TASK GOAL: Repeat the data in full and exactly. Leave the pictures out.

Start of Block

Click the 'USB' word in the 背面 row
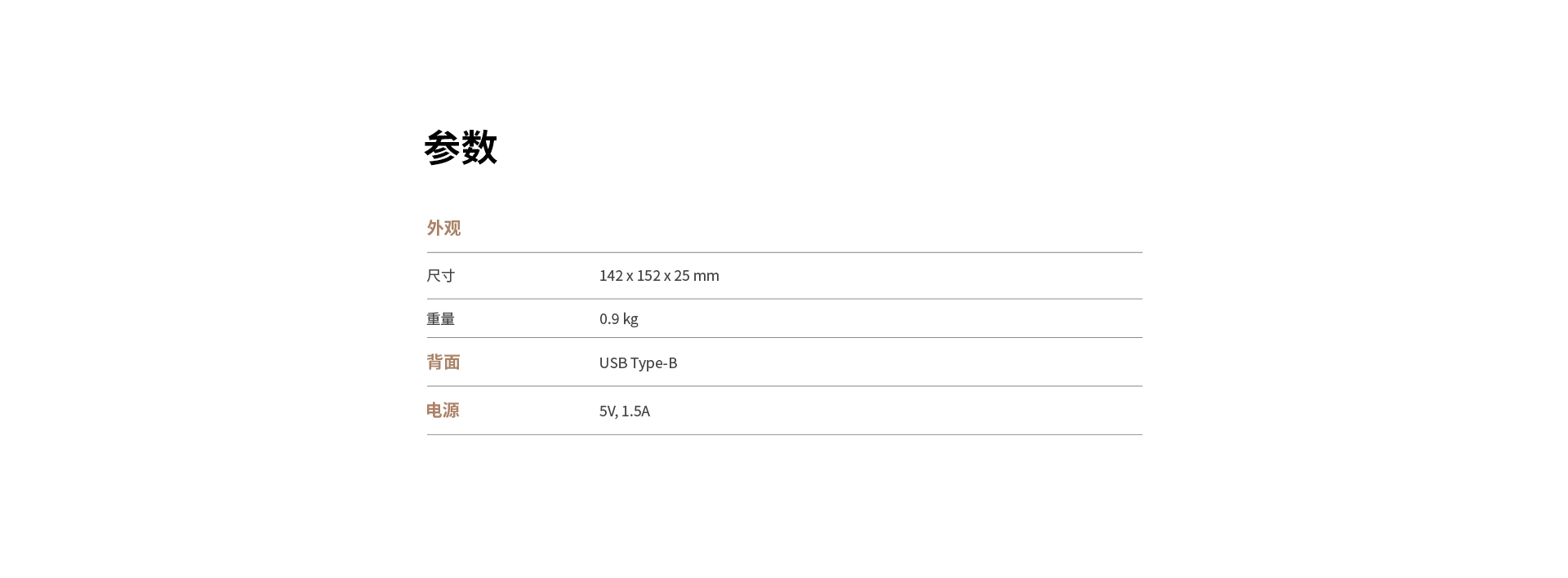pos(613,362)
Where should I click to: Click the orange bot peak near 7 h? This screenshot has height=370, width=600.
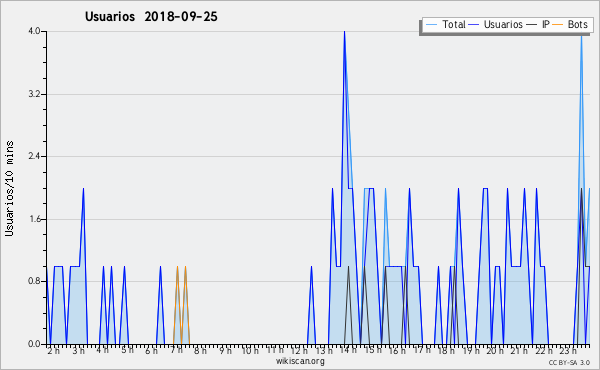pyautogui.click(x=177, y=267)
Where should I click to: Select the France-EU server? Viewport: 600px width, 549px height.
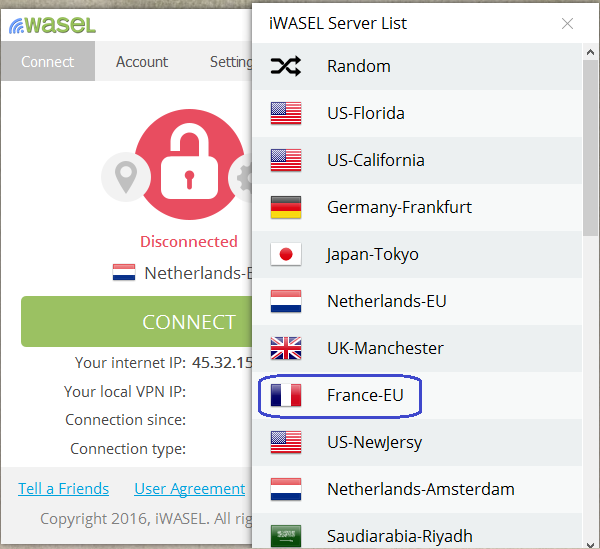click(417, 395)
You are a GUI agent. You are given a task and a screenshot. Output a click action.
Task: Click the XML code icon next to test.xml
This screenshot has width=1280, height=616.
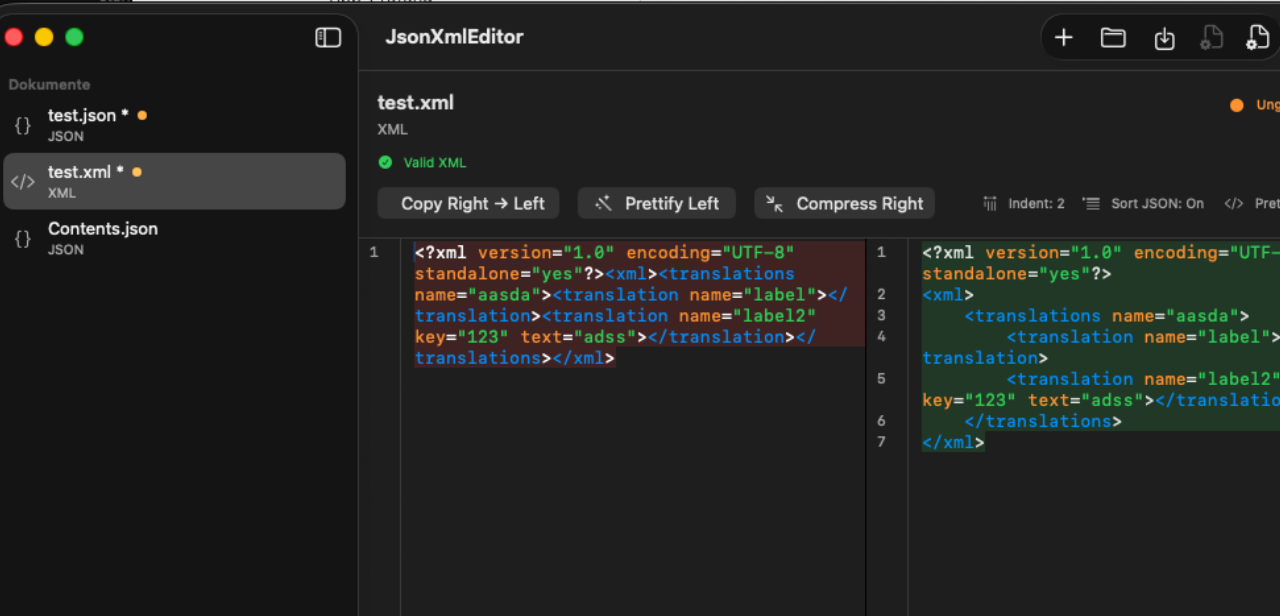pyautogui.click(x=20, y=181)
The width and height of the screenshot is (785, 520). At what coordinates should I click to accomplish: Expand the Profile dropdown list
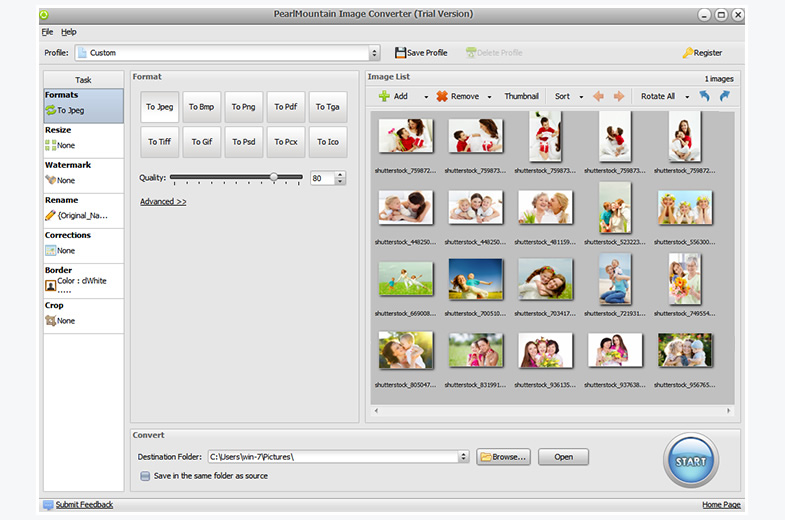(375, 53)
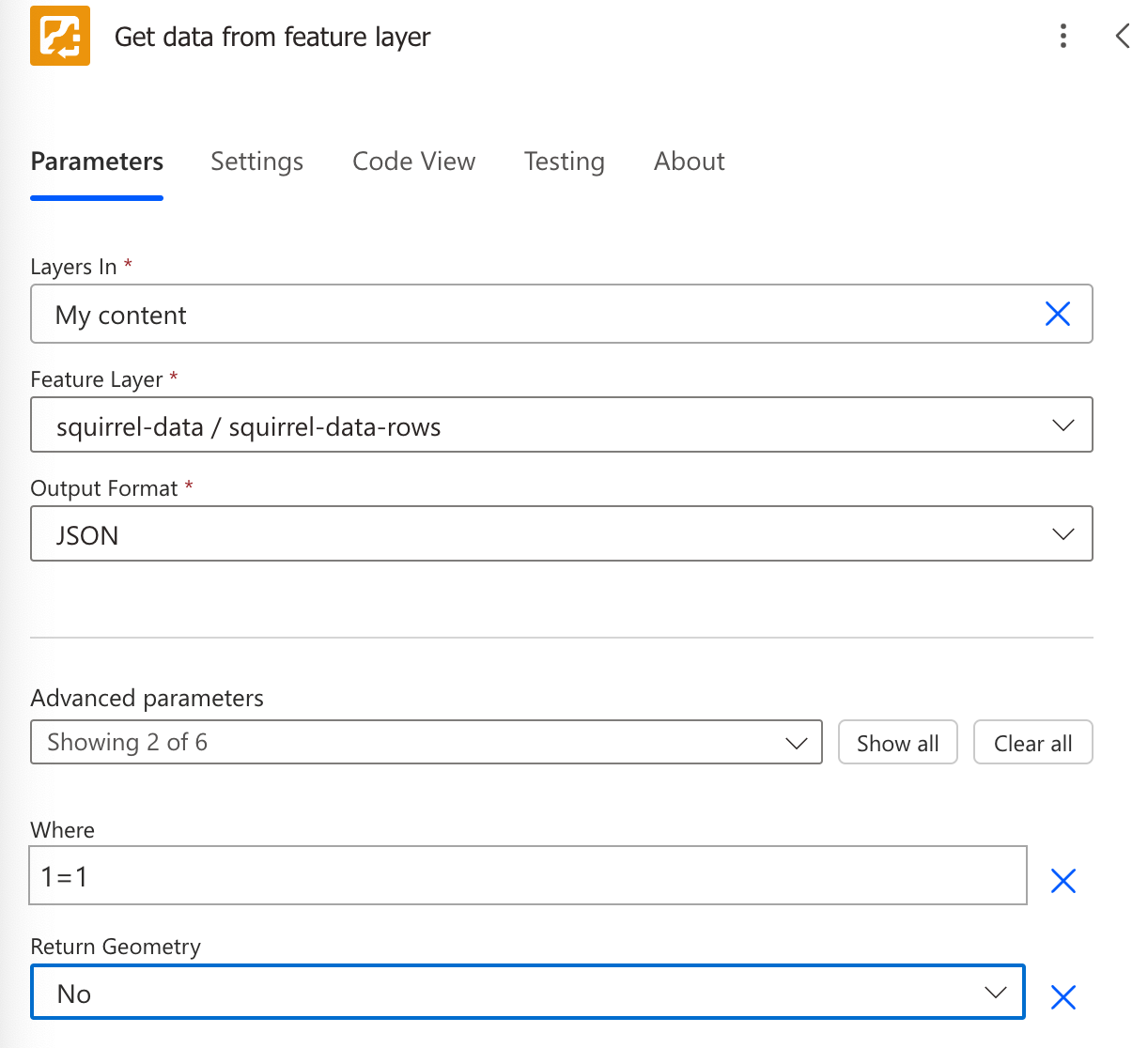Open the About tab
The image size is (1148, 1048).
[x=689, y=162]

End of Block

TASK ANSWER:
Click the 'USB' word in the 背面 row
pos(613,362)
Where should I click to: Click the orange bot peak near 7 h? This screenshot has height=370, width=600.
pyautogui.click(x=177, y=267)
Where should I click to: Select the France-EU server? Viewport: 600px width, 549px height.
click(417, 395)
You are a GUI agent. You are given a task and a screenshot. Output a click action.
Task: Click the XML code icon next to test.xml
This screenshot has width=1280, height=616.
pyautogui.click(x=20, y=181)
The width and height of the screenshot is (785, 520). At what coordinates should I click to accomplish: Expand the Profile dropdown list
(375, 53)
Open the About tab
The image size is (1148, 1048).
[x=689, y=162]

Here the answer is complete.